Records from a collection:

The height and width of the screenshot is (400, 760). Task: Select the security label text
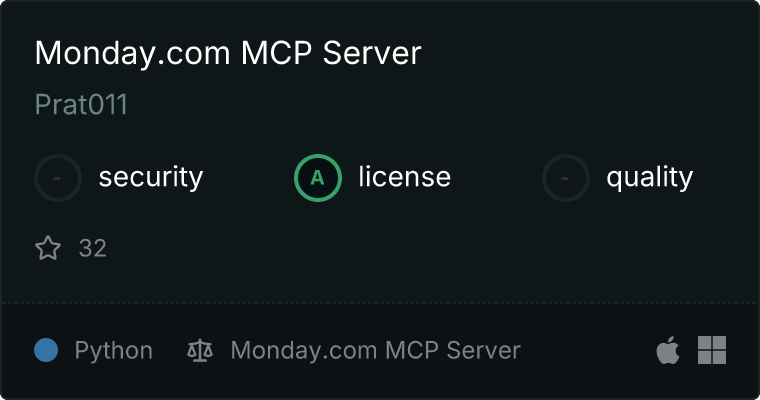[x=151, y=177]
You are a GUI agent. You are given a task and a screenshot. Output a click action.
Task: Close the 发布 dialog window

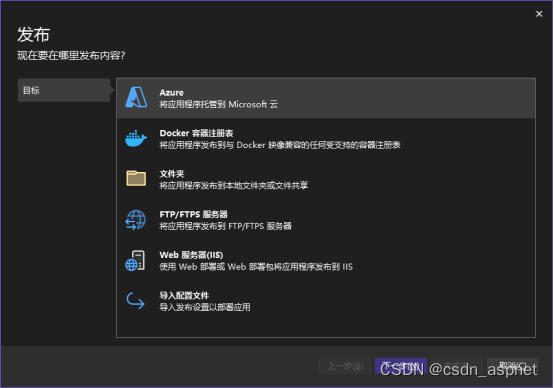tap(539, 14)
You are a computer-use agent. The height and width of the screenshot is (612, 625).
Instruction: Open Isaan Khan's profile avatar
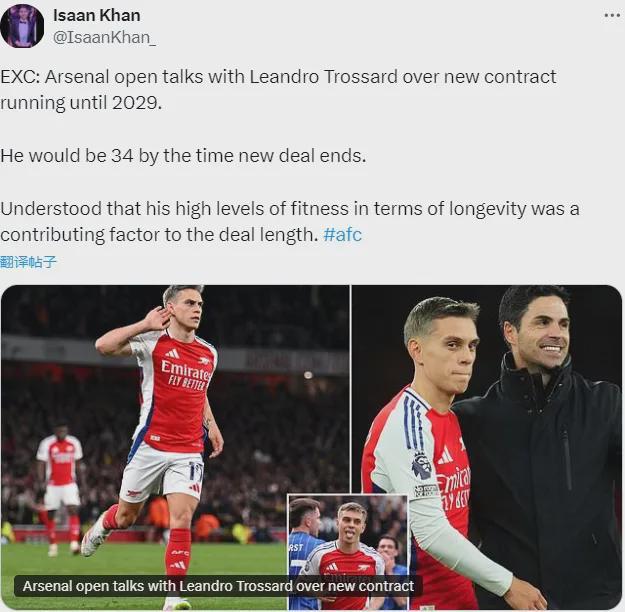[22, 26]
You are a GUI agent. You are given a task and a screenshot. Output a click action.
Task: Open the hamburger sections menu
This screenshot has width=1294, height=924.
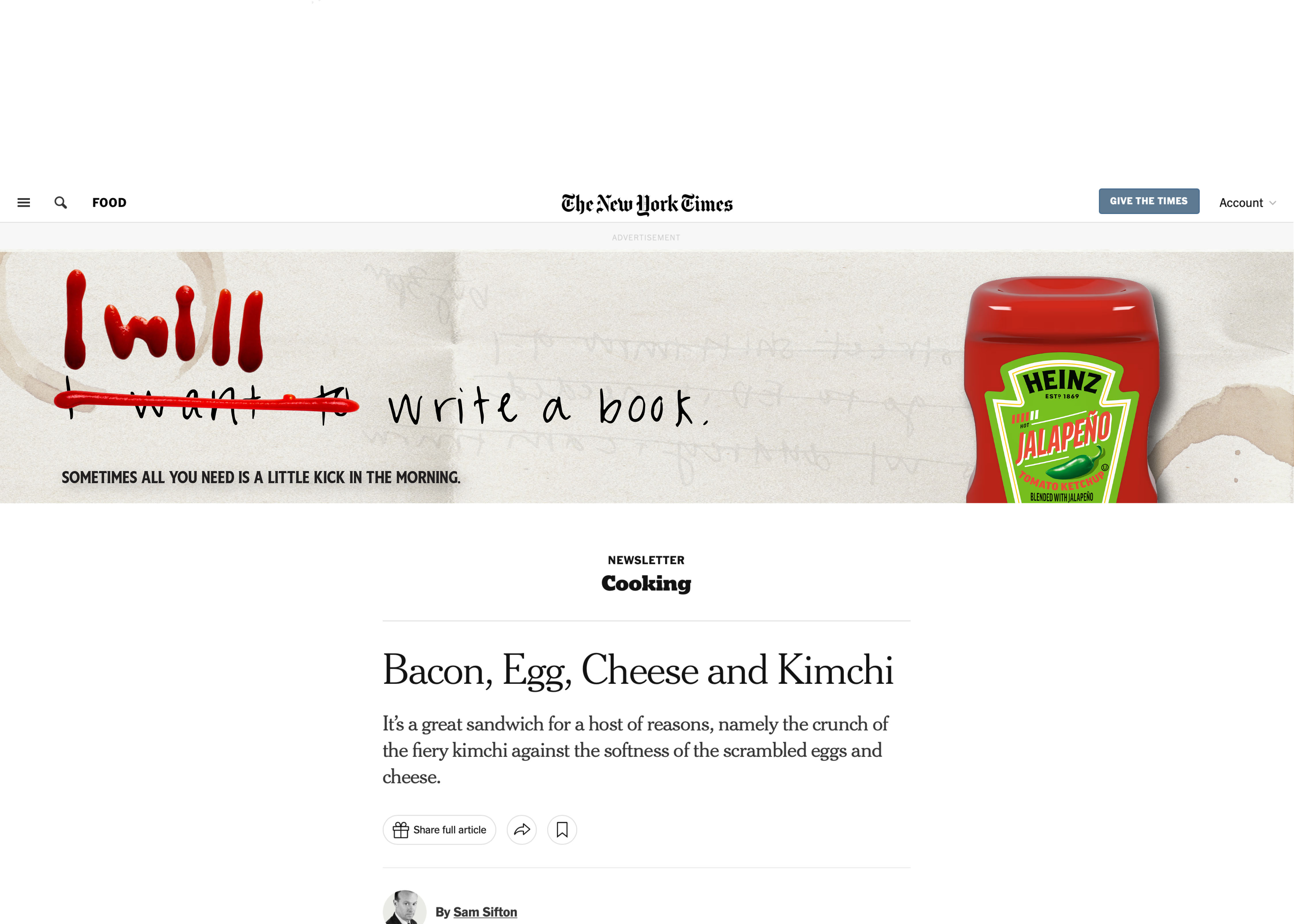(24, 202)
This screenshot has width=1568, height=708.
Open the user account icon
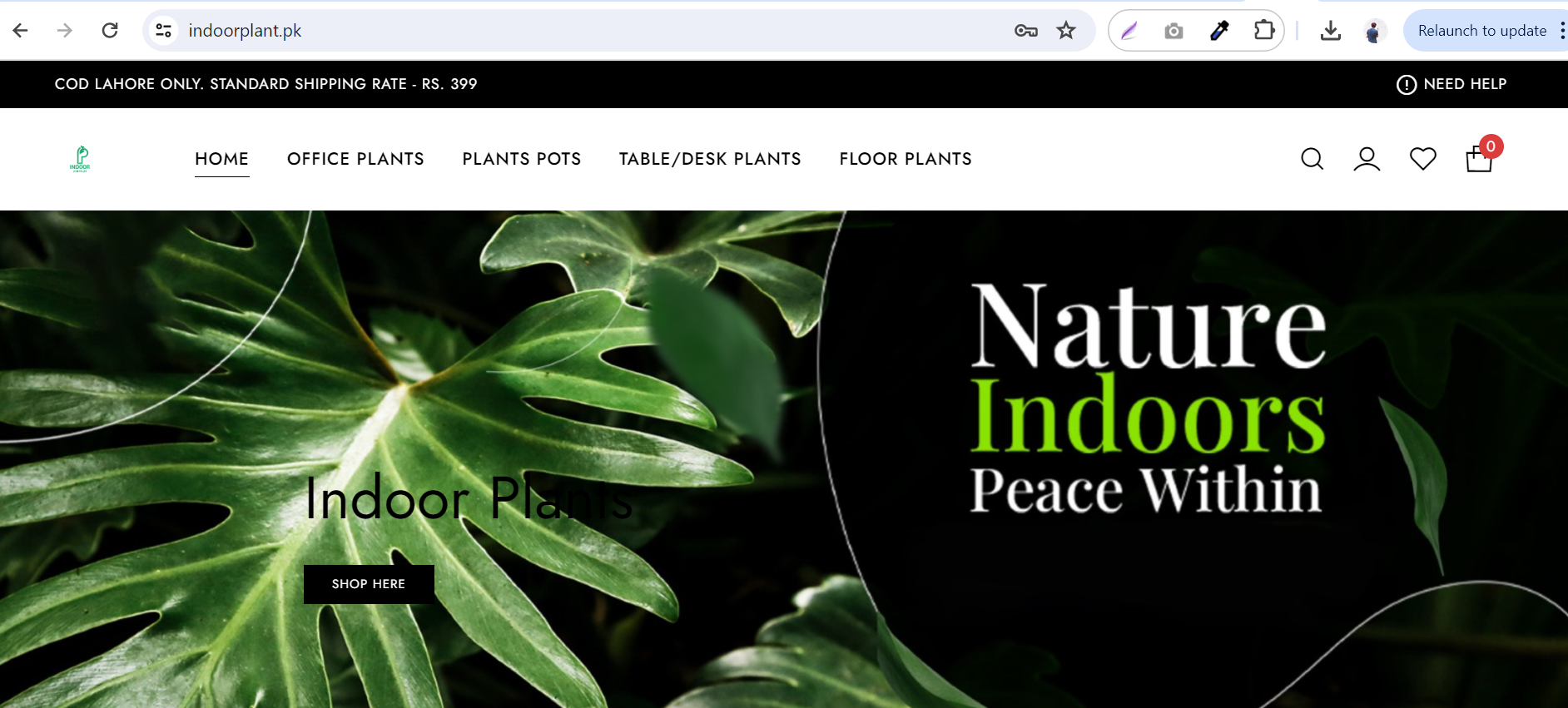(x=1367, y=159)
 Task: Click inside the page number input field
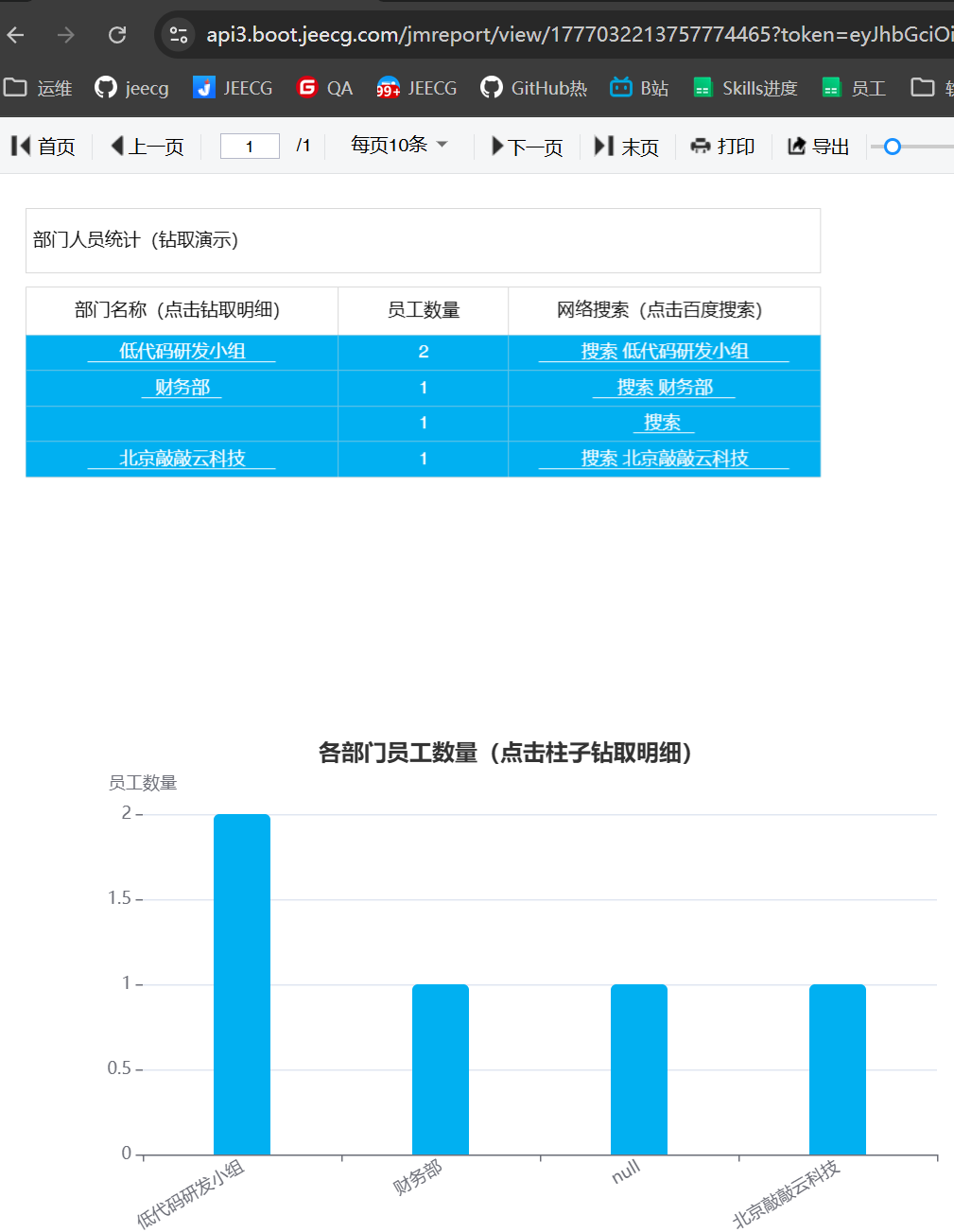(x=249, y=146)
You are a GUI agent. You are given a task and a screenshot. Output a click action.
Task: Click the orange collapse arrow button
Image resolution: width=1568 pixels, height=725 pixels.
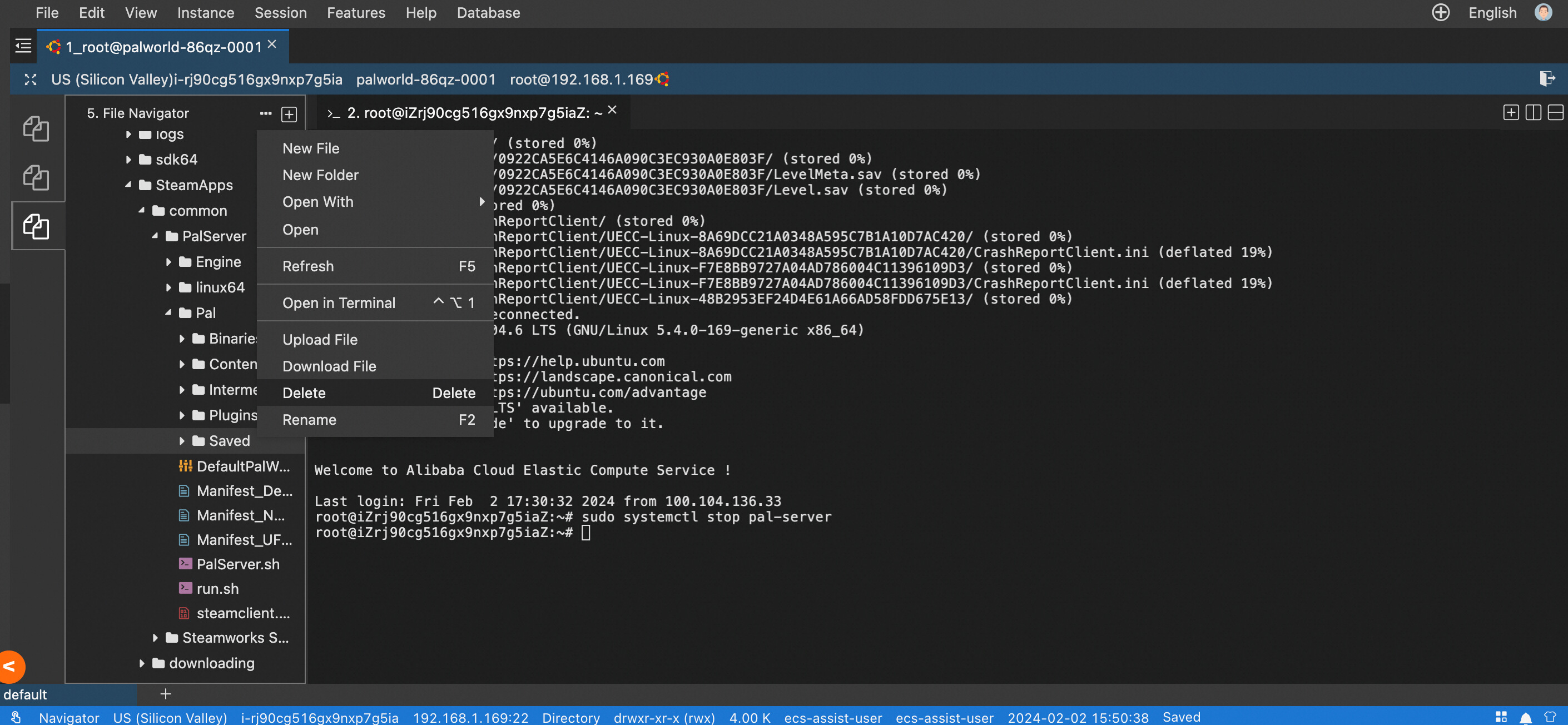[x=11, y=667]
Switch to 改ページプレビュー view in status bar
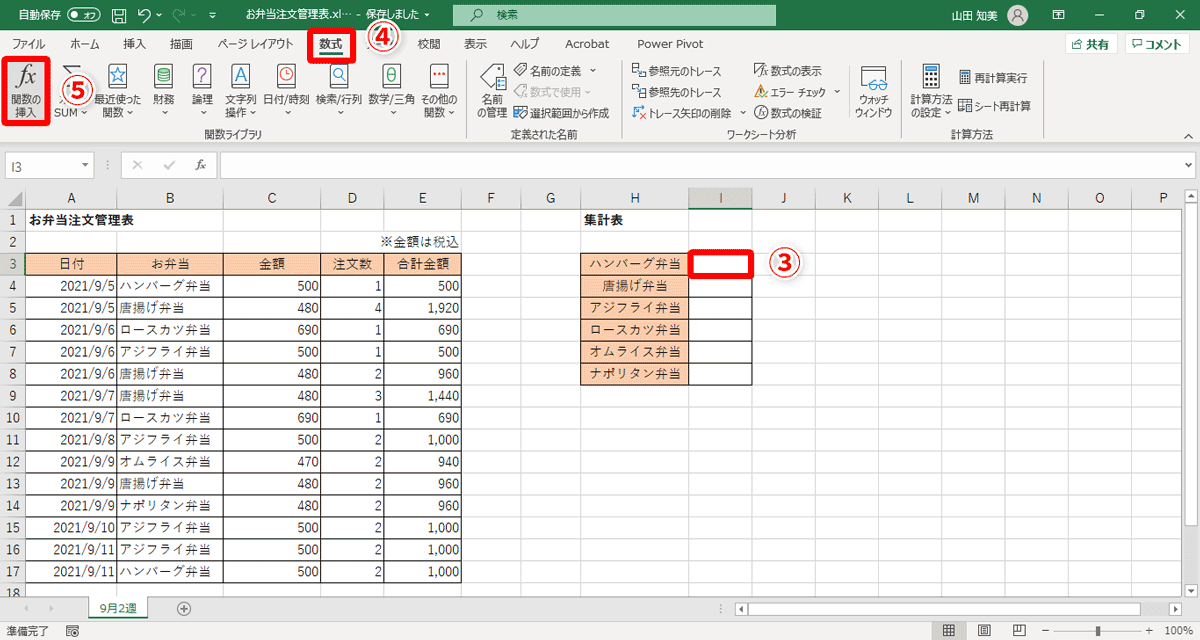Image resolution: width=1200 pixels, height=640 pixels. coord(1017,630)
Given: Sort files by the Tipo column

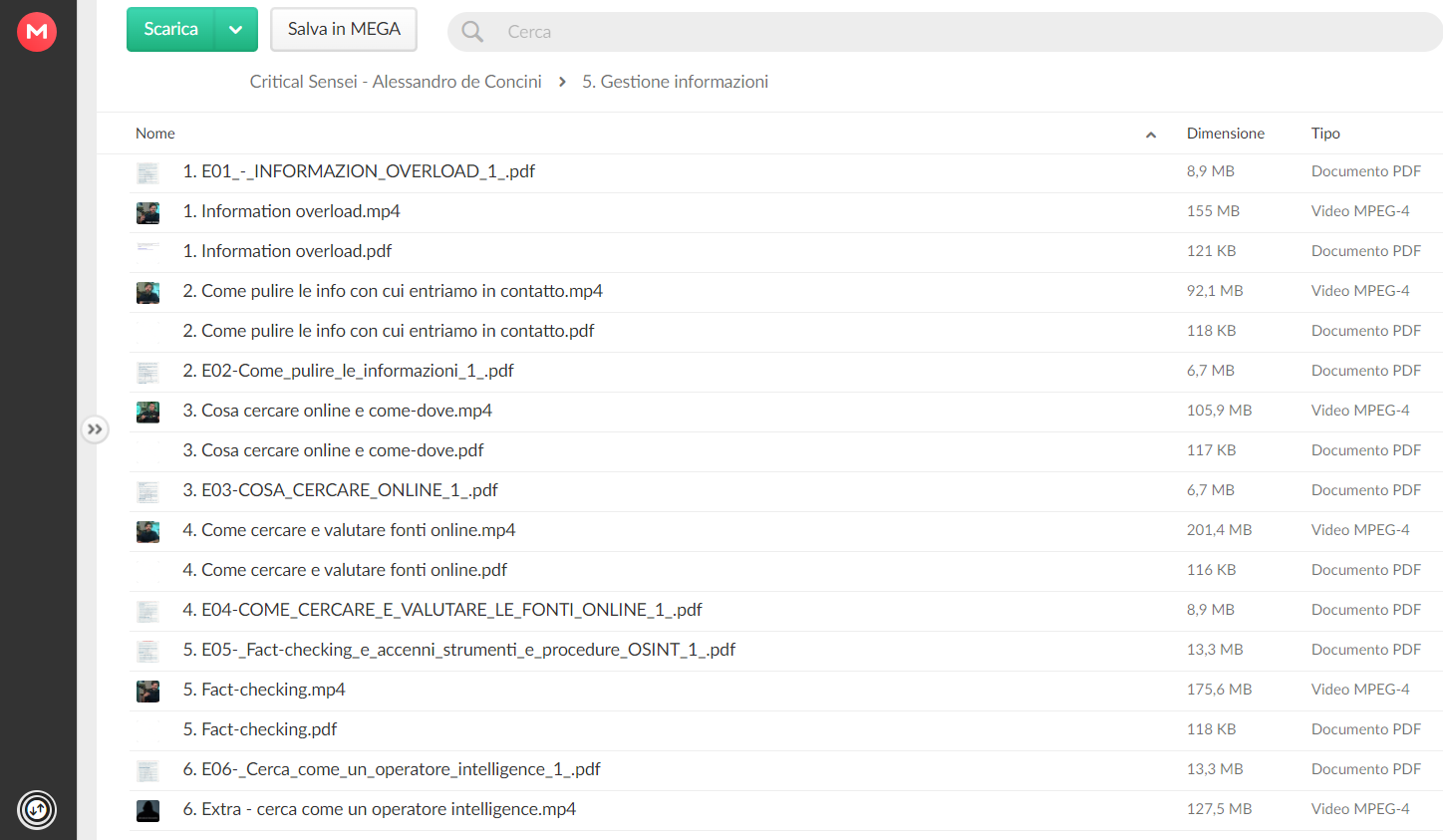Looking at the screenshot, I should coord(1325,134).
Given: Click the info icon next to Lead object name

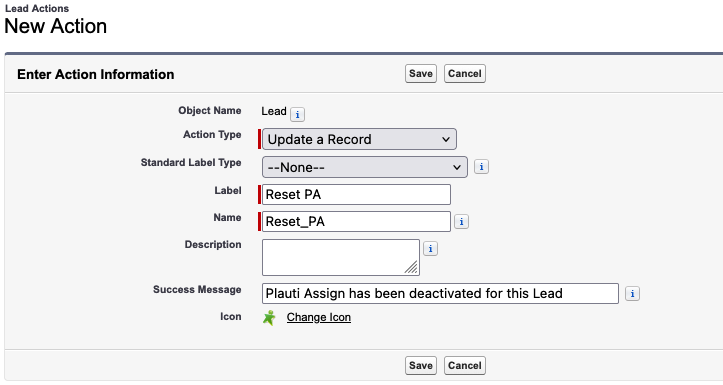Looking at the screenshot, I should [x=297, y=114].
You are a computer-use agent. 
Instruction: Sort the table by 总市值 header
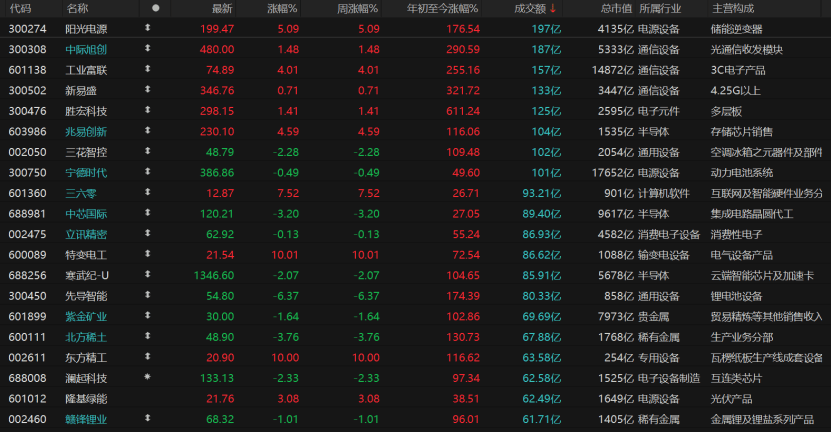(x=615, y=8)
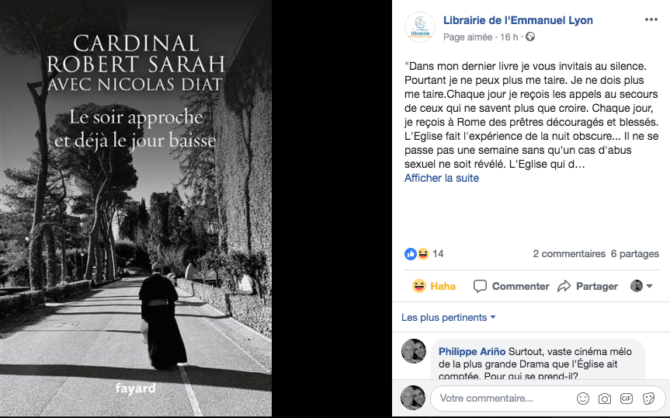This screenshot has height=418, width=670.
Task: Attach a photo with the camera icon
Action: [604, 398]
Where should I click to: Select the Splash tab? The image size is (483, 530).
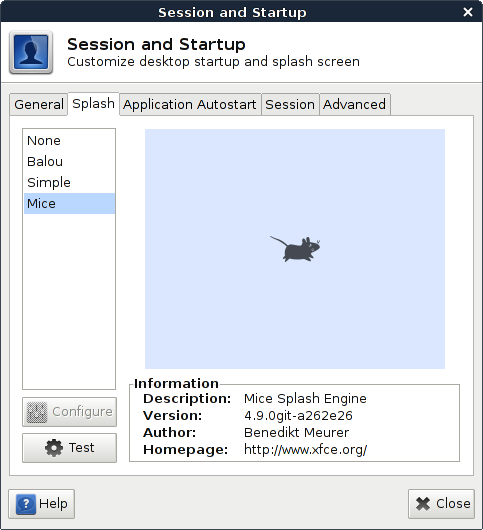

OBJECTIVE: Convert the records above into a numbered list, skipping any blank lines. Leave the pictures out of your answer.

ANSWER TO THE PROBLEM:
1. The height and width of the screenshot is (400, 760). Task: Select the security label text
2. [x=151, y=177]
3. You are a GUI agent. You are given a task and a screenshot. Output a click action.
4. Task: Close the 发布 dialog window
5. tap(539, 14)
6. You are a computer-use agent. The height and width of the screenshot is (612, 625).
7. Instruction: Open Isaan Khan's profile avatar
8. [22, 26]
9. You are a GUI agent. You are given a task and a screenshot. Output a click action.
10. Task: Open the hamburger sections menu
11. This screenshot has width=1294, height=924.
12. (24, 202)
13. This screenshot has width=1568, height=708.
14. Open the user account icon
15. (x=1367, y=159)
16.  Task: Click inside the page number input field
17. (x=249, y=146)
18. You are a GUI agent. You are given a task and a screenshot. Output a click action.
19. Task: Click the orange collapse arrow button
20. Image resolution: width=1568 pixels, height=725 pixels.
21. [x=11, y=667]
22. Switch to 改ページプレビュー view in status bar
23. Image resolution: width=1200 pixels, height=640 pixels. coord(1017,630)
24. Given: Sort files by the Tipo column
25. Looking at the screenshot, I should coord(1325,134).
26. Given: Click the info icon next to Lead object name
27. Looking at the screenshot, I should [x=297, y=114].
28. You are a computer-use agent. 
29. Instruction: Sort the table by 总市值 header
30. (x=615, y=8)
31. This screenshot has height=418, width=670.
32. Task: Attach a photo with the camera icon
33. Action: [604, 398]
34. Where should I click to: Select the Splash tab? The image size is (483, 530).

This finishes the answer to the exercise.